[[ Extracted information open ]]

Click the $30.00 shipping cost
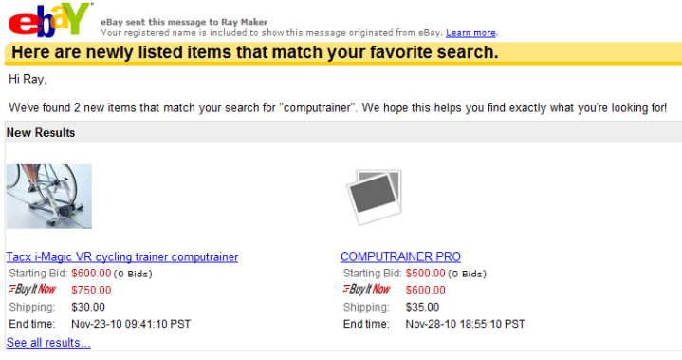 pyautogui.click(x=88, y=307)
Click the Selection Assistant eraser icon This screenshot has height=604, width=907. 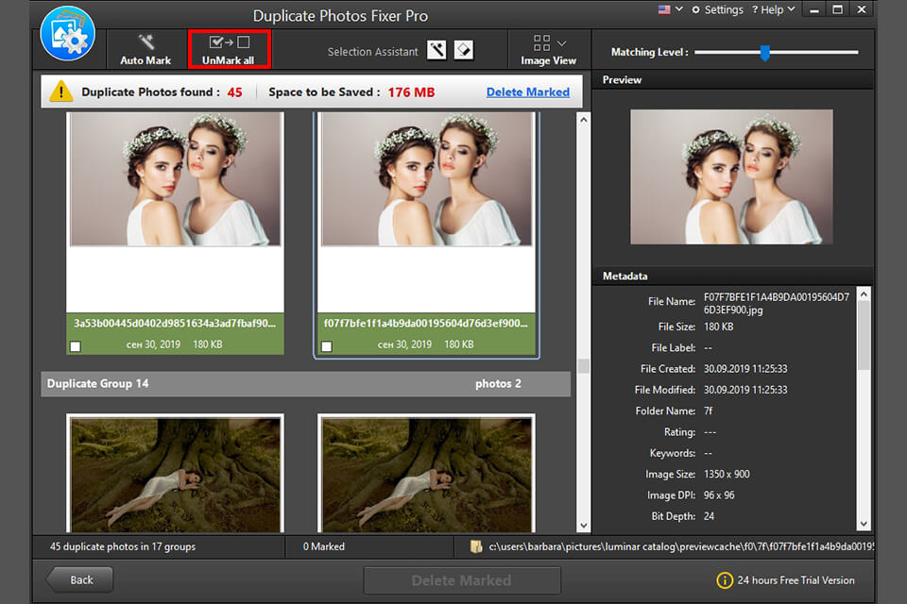[x=463, y=49]
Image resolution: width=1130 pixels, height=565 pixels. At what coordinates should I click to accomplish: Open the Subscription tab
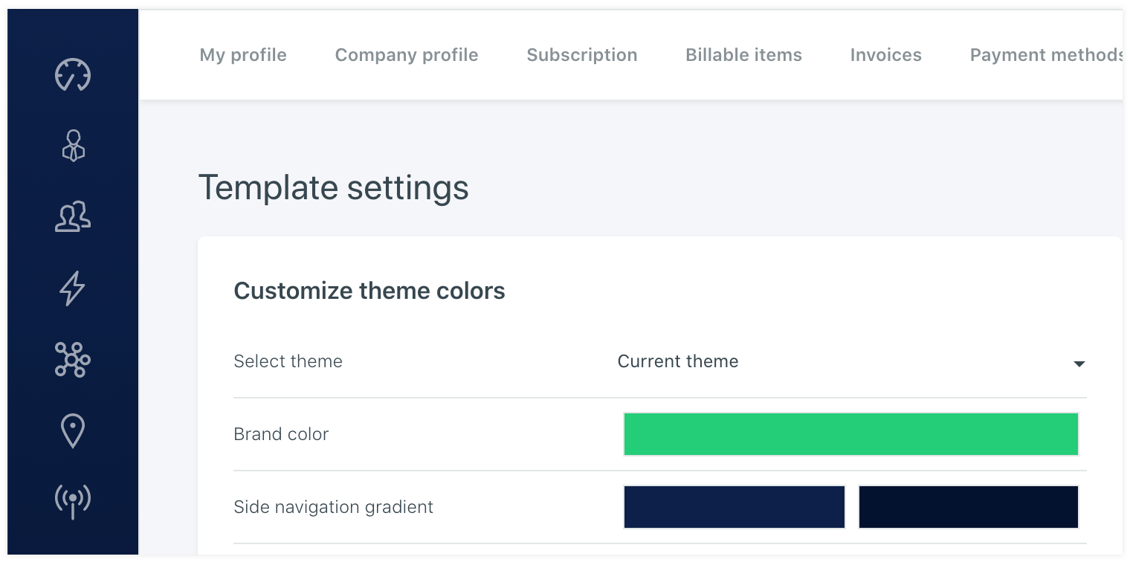click(x=582, y=55)
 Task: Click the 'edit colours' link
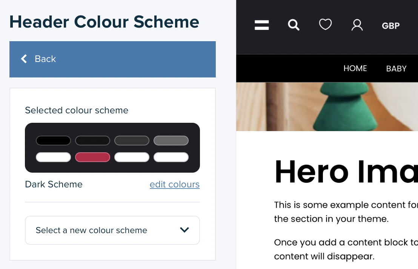pyautogui.click(x=174, y=184)
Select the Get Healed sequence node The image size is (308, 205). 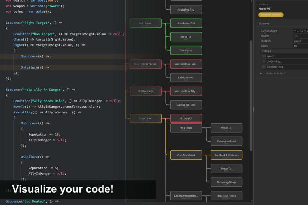coord(146,23)
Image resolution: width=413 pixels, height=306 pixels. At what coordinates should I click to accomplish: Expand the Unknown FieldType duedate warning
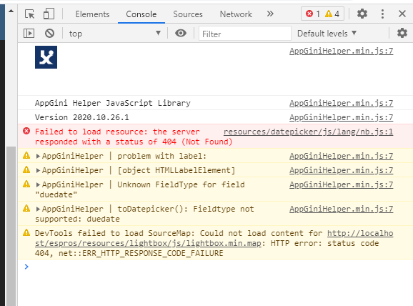[38, 184]
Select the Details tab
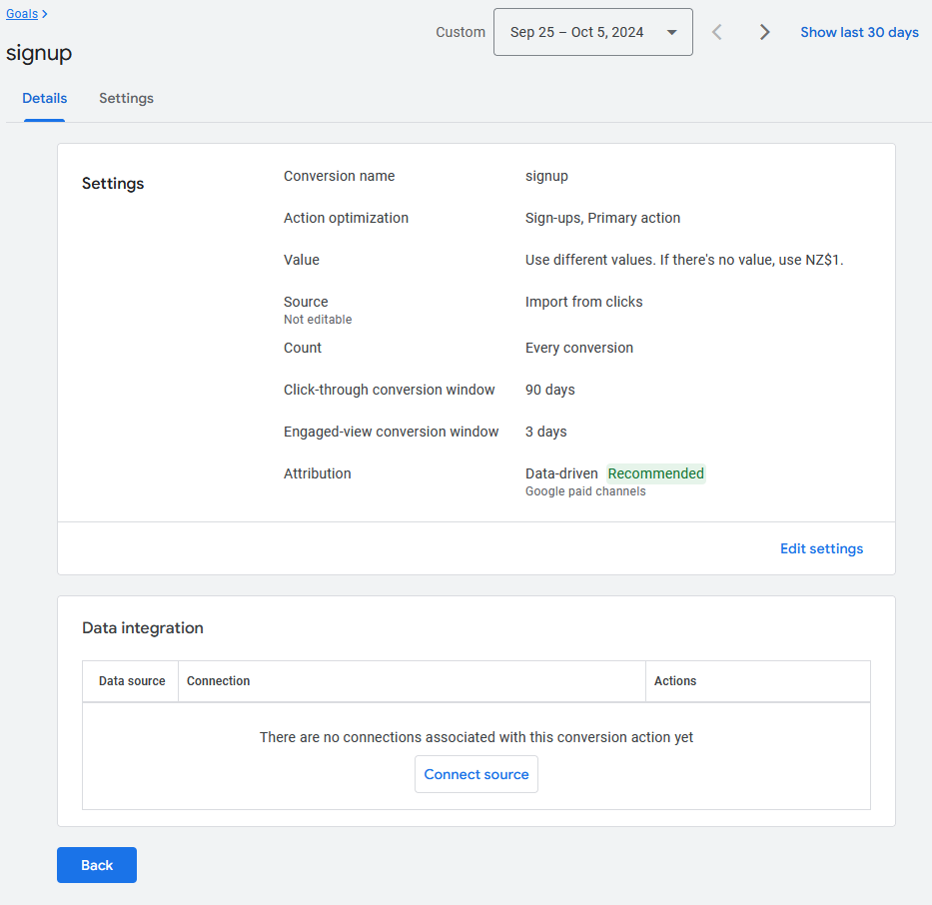The height and width of the screenshot is (905, 932). [44, 98]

[[ Extracted information closed ]]

§ **Exercise description**: Each line from the one containing "Image resolution: width=413" through the end of the records above is to be retyped exactly, with the pictures omitted and nothing added.

§ **Expected output**:
Image resolution: width=413 pixels, height=306 pixels. At what coordinates should I click to accomplish: Expand the Unknown FieldType duedate warning
[38, 184]
Select the Details tab
The height and width of the screenshot is (905, 932). [44, 98]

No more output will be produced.